The approach is different from the solar panels one might commonly see on rooftops or in fields. The new device uses concentrator photovoltaic (CPV) panels that employ lenses to concentrate sunlight onto tiny, micro-scale solar cells. Because of their small size—less than one millimeter square—solar cells utilizing more sophisticated materials can be developed cost effectively.
The stacked cell acts almost like a sieve for sunlight, with the specialized materials in each layer absorbing the energy of a specific set of wavelengths. By the time the light is funneled through the stack, just under half of the available energy has been converted into electricity. By comparison, the most common solar cell today converts only a quarter of the available energy into electricity.
“Around 99 percent of the power contained in direct sunlight reaching the surface of Earth falls between wavelengths of 250 nm and 2500 nm, but conventional materials for high-efficiency multi-junction solar cells cannot capture this entire spectral range,” said Matthew Lumb, lead author of the study and a research scientist at the GW School of Engineering and Applied Science. “Our new device is able to unlock the energy stored in the long-wavelength photons, which are lost in conventional solar cells, and therefore provides a pathway to realizing the ultimate multi-junction solar cell.”
This approach has two novel aspects.
1. it uses a family of materials based on gallium antimonide (GaSb) substrates, which are usually found in applications for infra-red lasers and photodetectors.

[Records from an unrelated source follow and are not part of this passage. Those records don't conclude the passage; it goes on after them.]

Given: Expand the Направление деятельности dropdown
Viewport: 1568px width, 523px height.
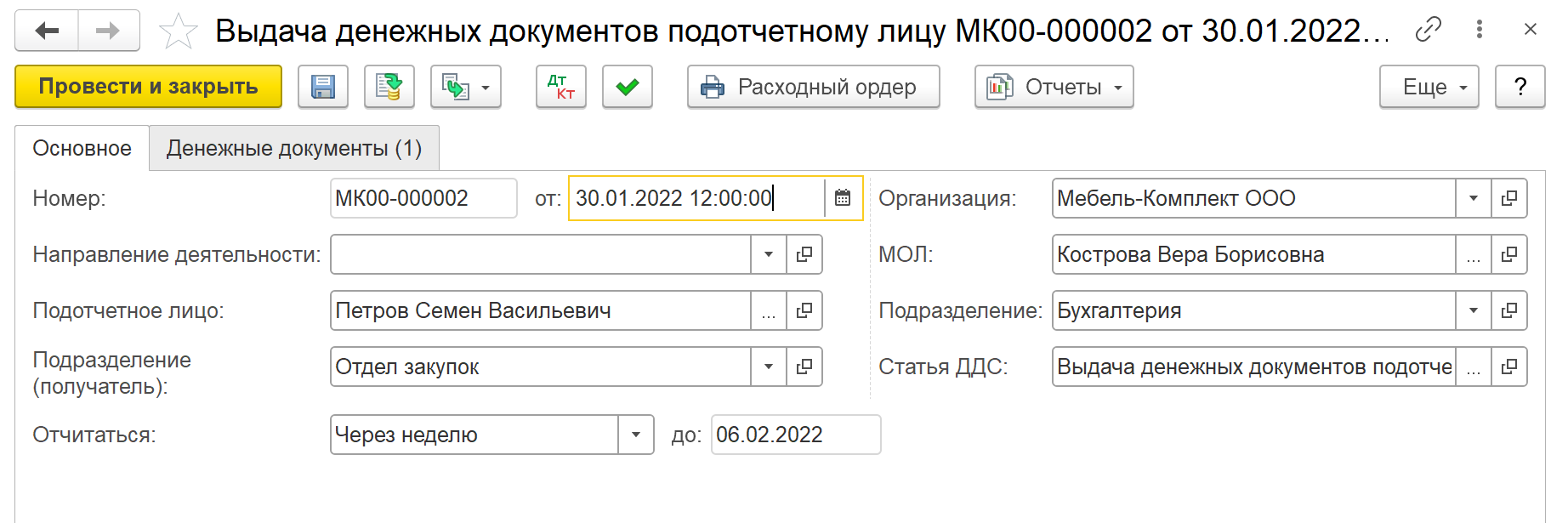Looking at the screenshot, I should (x=768, y=254).
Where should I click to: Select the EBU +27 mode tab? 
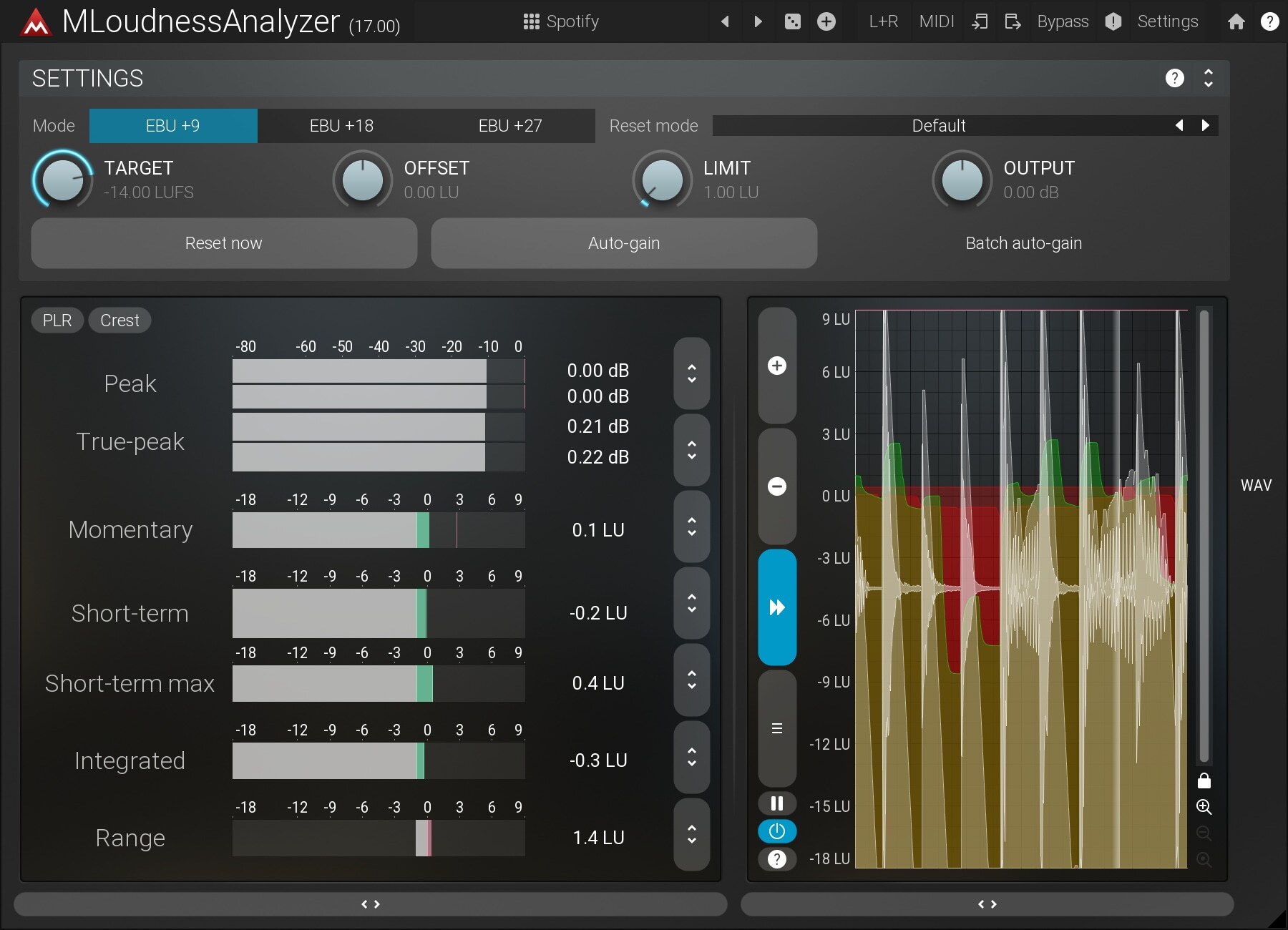pos(510,126)
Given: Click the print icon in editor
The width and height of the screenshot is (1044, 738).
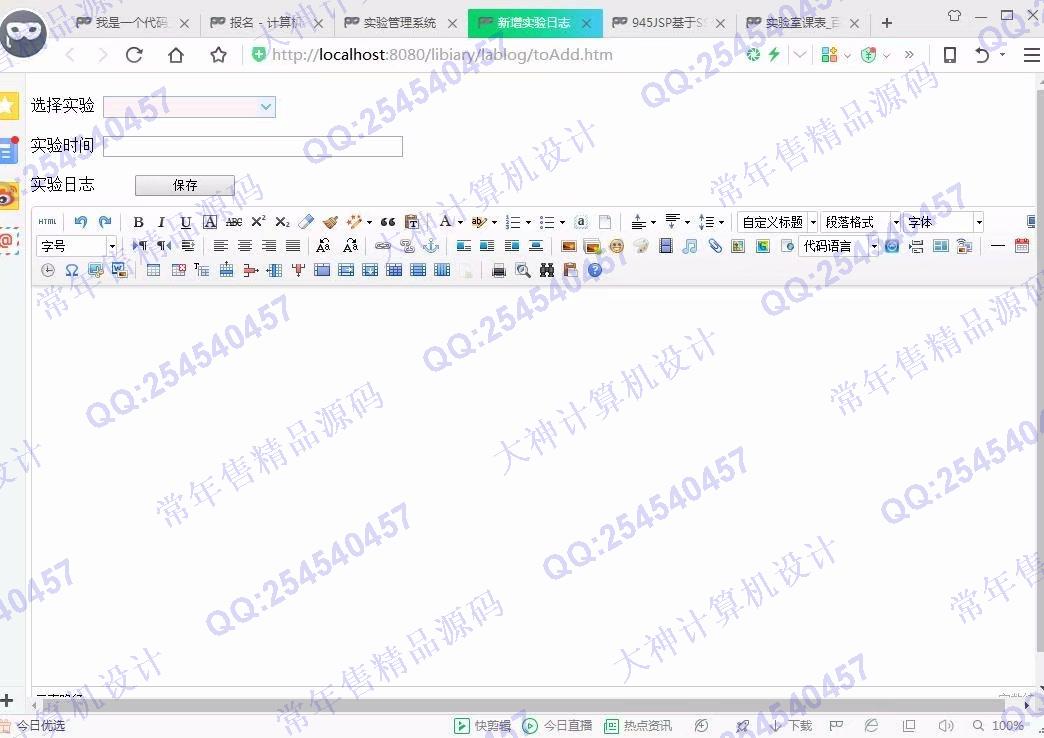Looking at the screenshot, I should [499, 270].
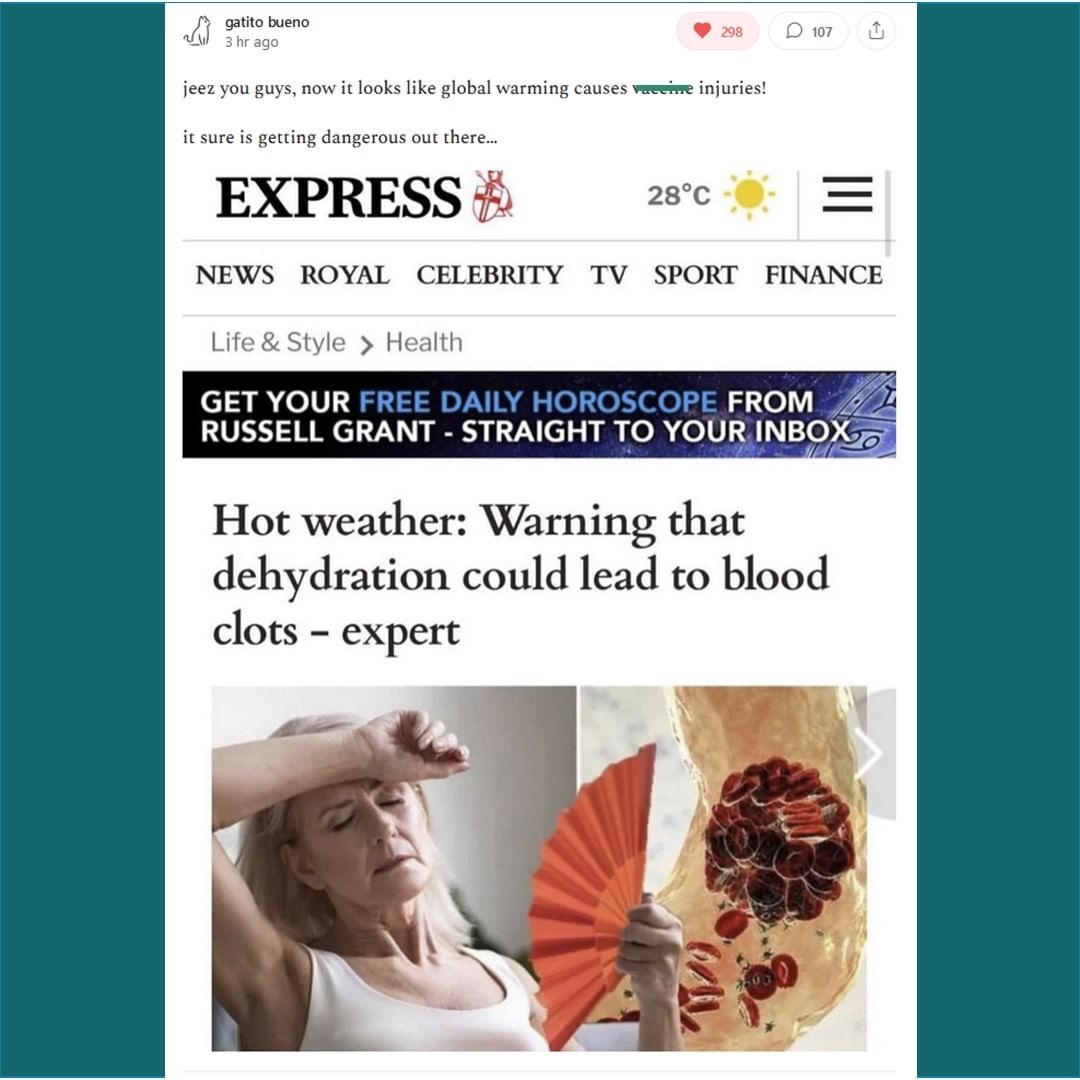Viewport: 1080px width, 1080px height.
Task: Click the Health breadcrumb link
Action: pyautogui.click(x=424, y=342)
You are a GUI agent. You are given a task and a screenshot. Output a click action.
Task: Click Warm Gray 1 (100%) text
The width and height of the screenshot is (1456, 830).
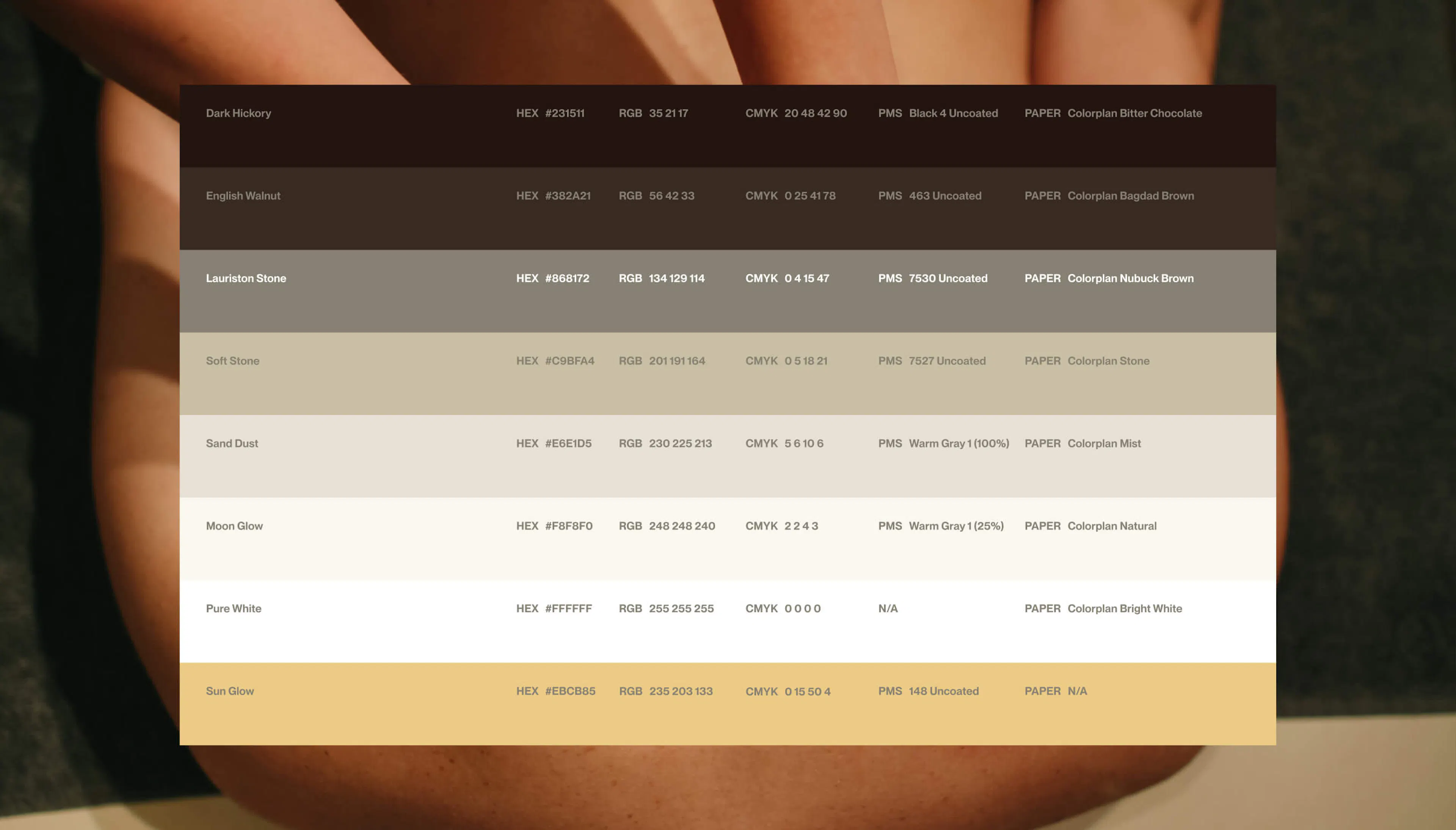959,443
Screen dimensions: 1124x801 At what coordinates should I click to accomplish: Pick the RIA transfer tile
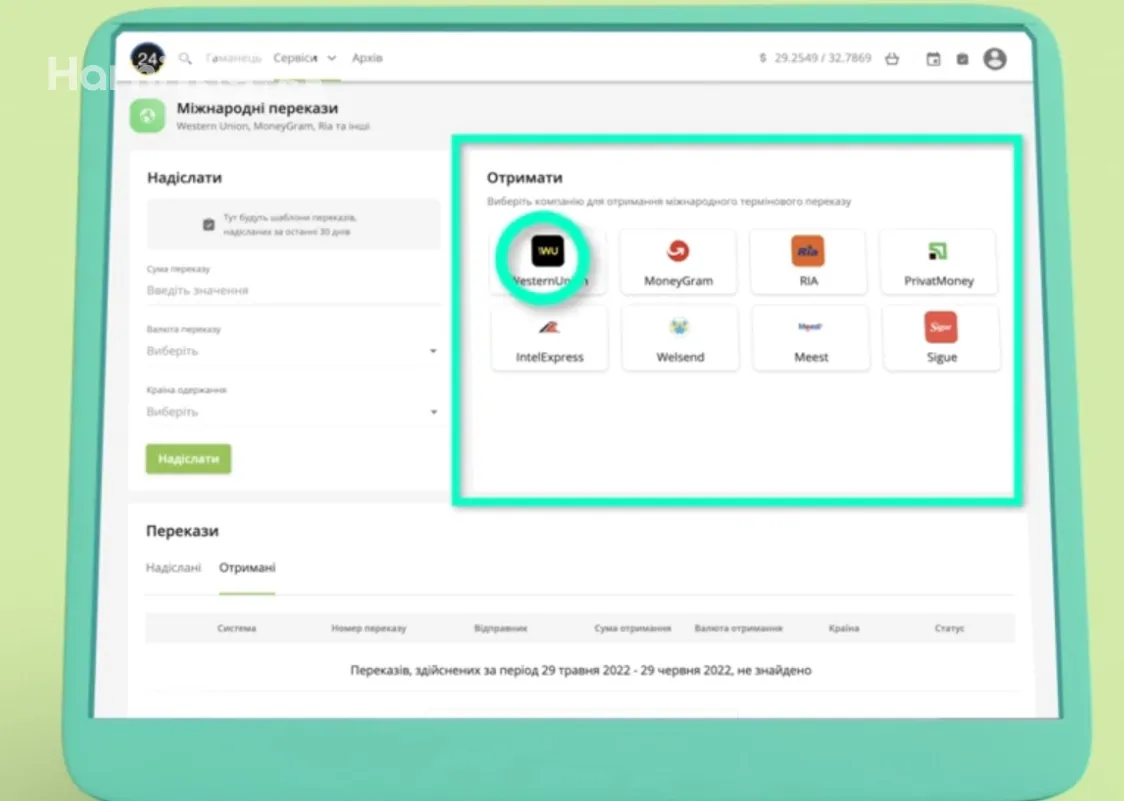(808, 262)
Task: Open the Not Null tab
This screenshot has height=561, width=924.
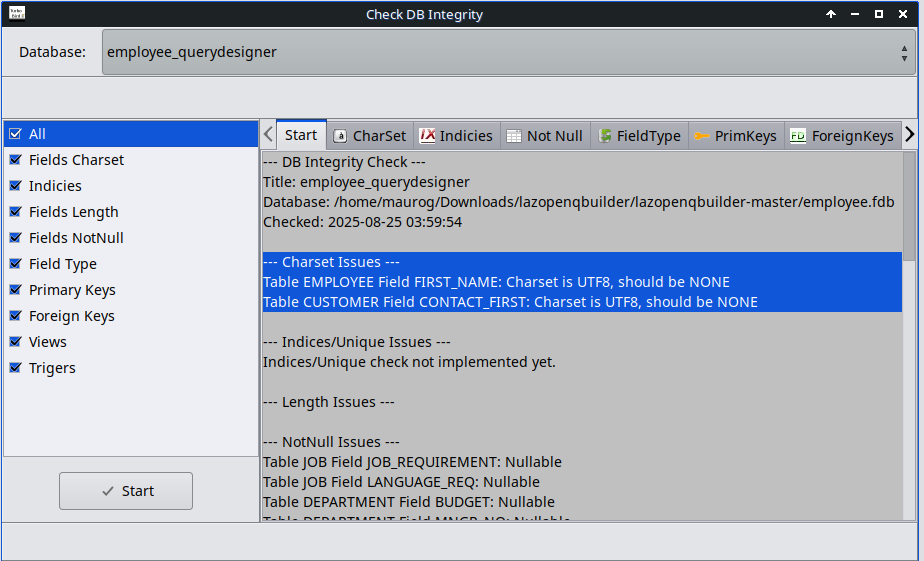Action: click(546, 136)
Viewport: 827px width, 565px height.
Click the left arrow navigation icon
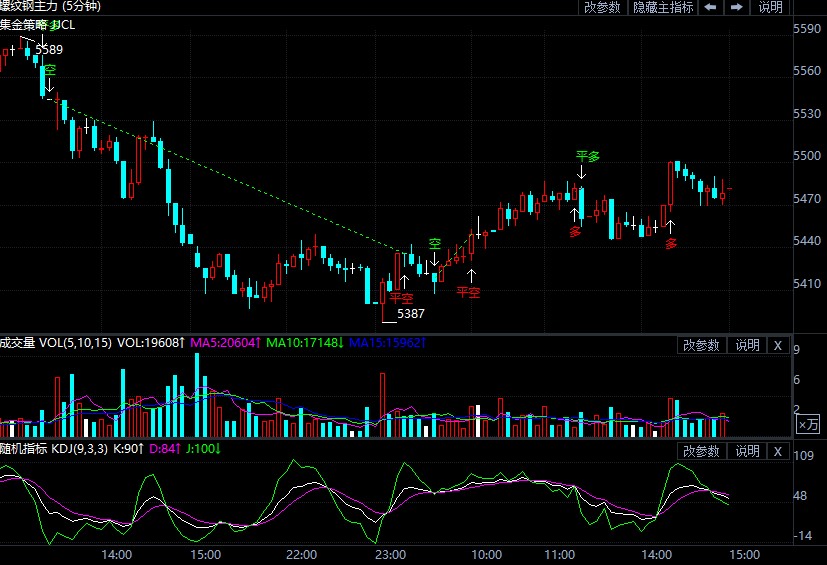click(710, 7)
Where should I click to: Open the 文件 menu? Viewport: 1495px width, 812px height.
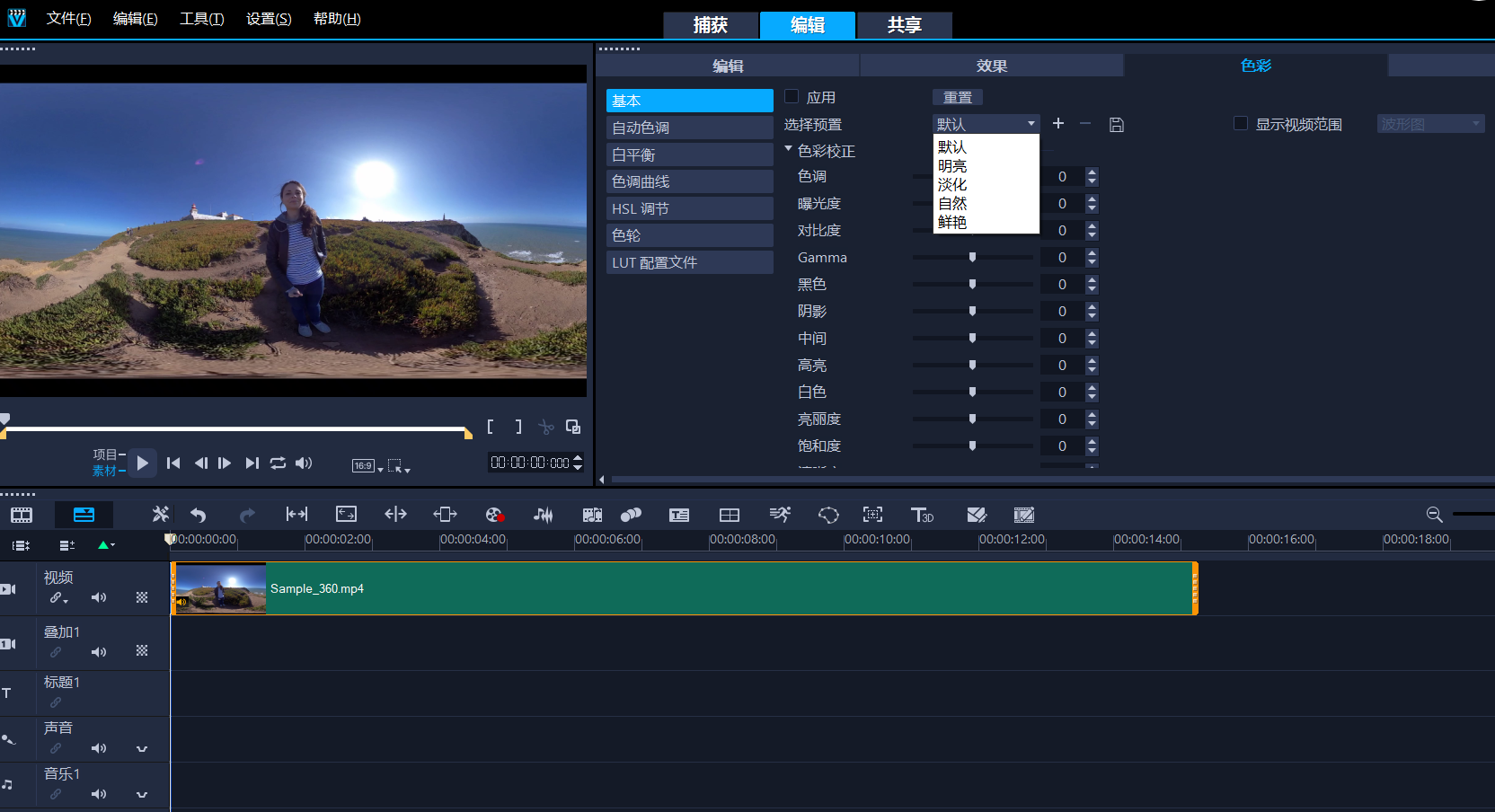point(68,19)

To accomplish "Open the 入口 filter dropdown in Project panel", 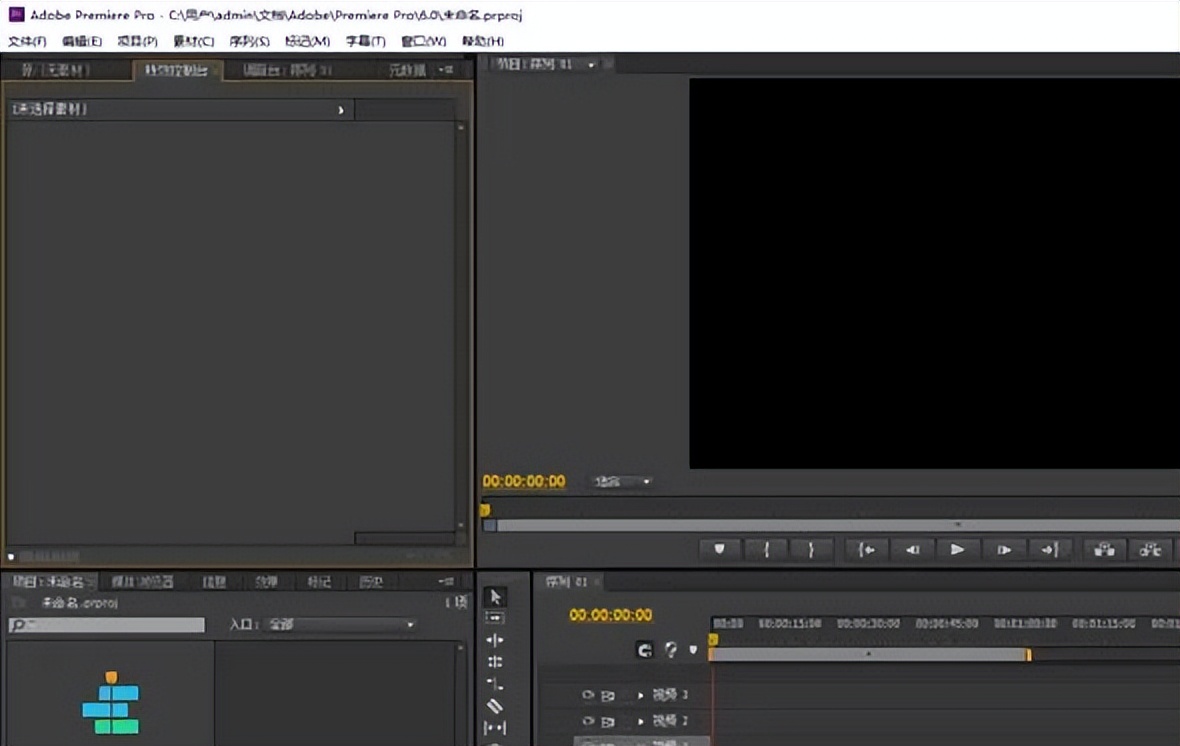I will 339,625.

The novel GaSb-based solar cells are assembled into a stacked structure along with high efficiency solar cells grown on conventional substrates that capture shorter wavelength solar photons.
2. the stacking procedure uses a technique known as transfer-printing, which enables three dimensional assembly of these tiny devices with a high degree of precision.
This particular solar cell is very expensive, however researchers believe it was important to show the upper limit of what is possible in terms of efficiency. Despite the current costs of the materials involved, the technique used to create the cells shows much promise. Eventually a similar product may be brought to market, enabled by cost reductions from very high solar concentration levels and technology to recycle the expensive growth substrates.
In this work, a multijunction solar cell is developed on a GaSb substrate that can efficiently convert the long-wavelength photons typically lost in a multijunction solar cell into electricity. A combination of modeling and experimental device development is used to optimize the performance of a dual junction GaSb/InGaAsSb concentrator solar cell. Using transfer printing, a commercially available GaAs-based triple junction cell is stacked mechanically with the GaSb-based materials to create a four-terminal, five junction cell with a spectral response range covering the region containing over 99% of the available direct-beam power from the Sun reaching the surface of the Earth. The cell is assembled in a mini-module with a geometric concentration ratio of 744 suns on a two-axis tracking system and demonstrated a combined module efficiency of 41.2%, measured outdoors in Durham, NC. Taking into account the measured transmission of the optics gives an implied cell efficiency of 44.5%.